* _EXERCISE PROMPT_
Copy out exactly, and only, the lines from the one containing "Instruction: Click the" through the end of the entries. No pictures.
+++++
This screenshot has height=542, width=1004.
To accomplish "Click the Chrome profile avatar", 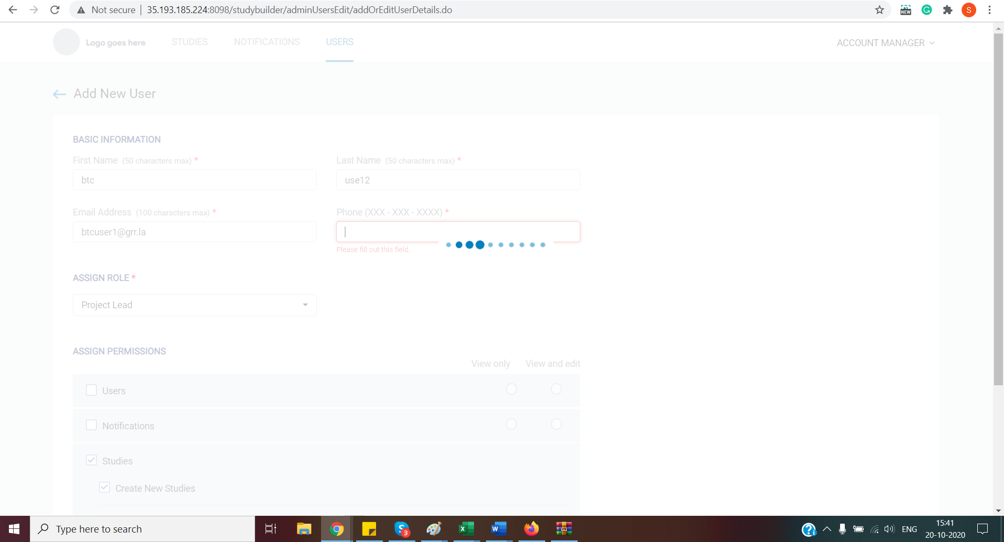I will 969,9.
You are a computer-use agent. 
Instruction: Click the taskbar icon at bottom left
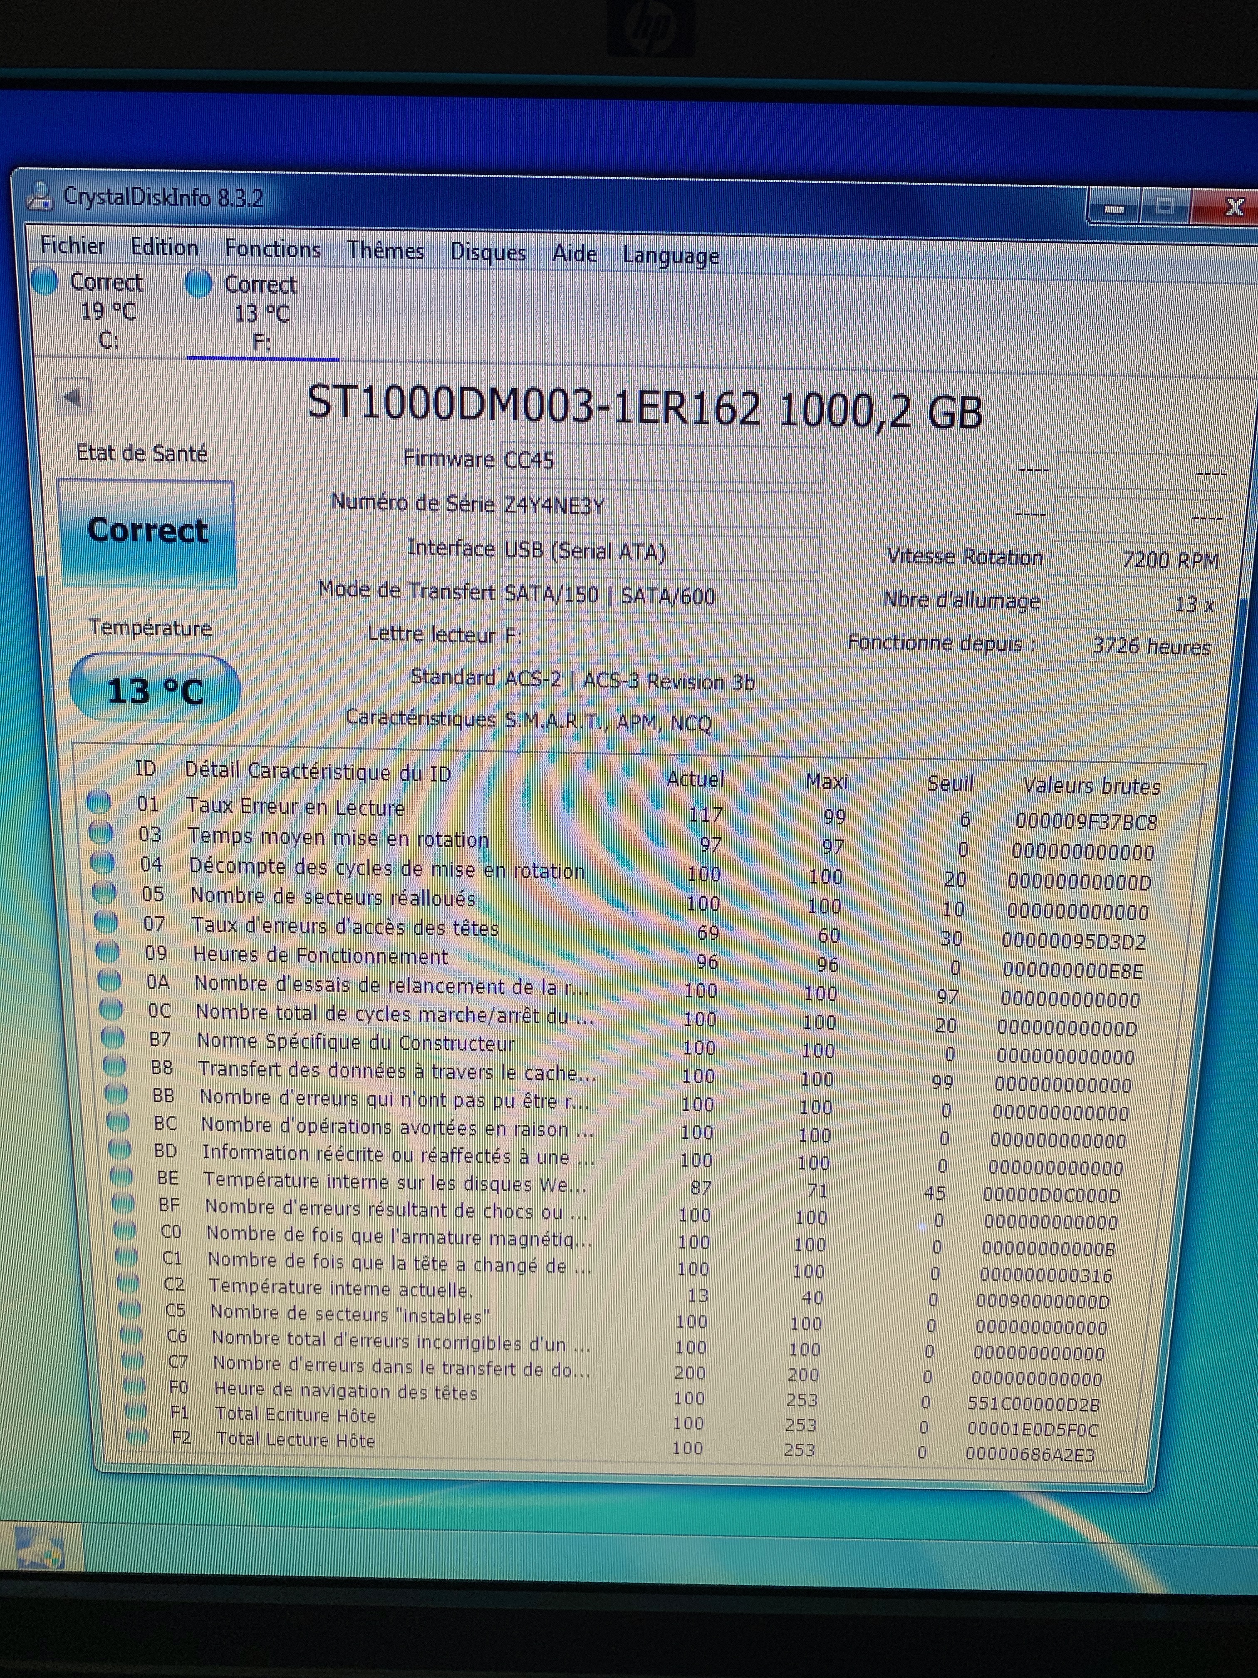pyautogui.click(x=39, y=1548)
+++++
* _ANSWER SECTION_
Instruction: Click the taskbar icon at bottom left
pyautogui.click(x=39, y=1548)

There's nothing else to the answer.